### DIRECTIONS
Two lines in the data below mark the range: the one with "déca‑ (545, 954)" and the one with "morph (807, 1042)". Return both, along with every line between them, exactly.

### TASK INPUTS

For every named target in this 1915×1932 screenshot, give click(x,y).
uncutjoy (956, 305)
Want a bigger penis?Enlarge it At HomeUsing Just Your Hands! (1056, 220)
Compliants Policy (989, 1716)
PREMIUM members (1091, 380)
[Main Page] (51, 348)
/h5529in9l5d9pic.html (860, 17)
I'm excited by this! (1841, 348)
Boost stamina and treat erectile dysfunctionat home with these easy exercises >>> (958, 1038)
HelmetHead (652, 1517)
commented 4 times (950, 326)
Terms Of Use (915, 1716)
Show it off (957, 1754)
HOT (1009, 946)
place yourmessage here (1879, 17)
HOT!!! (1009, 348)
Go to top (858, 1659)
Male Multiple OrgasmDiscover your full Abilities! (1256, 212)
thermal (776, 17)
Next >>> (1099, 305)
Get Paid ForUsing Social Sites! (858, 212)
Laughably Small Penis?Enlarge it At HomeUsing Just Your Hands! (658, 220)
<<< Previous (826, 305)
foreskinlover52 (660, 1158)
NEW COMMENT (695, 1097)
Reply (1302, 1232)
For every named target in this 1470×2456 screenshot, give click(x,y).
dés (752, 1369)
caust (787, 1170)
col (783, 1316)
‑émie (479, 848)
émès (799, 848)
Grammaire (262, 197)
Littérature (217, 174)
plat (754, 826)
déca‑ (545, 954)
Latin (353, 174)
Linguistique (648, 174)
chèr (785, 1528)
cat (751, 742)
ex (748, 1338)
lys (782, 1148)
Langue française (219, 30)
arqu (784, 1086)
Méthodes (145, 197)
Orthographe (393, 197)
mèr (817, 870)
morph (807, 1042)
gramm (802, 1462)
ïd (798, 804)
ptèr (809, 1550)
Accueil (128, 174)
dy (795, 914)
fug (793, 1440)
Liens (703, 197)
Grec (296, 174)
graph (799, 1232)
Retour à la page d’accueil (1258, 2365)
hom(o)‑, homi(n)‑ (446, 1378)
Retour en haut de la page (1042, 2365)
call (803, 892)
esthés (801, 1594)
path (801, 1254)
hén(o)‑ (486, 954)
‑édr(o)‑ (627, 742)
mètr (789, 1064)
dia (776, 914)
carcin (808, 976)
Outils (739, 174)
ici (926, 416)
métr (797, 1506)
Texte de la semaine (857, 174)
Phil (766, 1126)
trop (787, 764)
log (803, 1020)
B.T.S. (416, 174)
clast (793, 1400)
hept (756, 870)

### WRITTEN ANSWER
déca‑ (545, 954)
Latin (353, 174)
Linguistique (648, 174)
chèr (785, 1528)
cat (751, 742)
ex (748, 1338)
lys (782, 1148)
Langue française (219, 30)
arqu (784, 1086)
Méthodes (145, 197)
Orthographe (393, 197)
mèr (817, 870)
morph (807, 1042)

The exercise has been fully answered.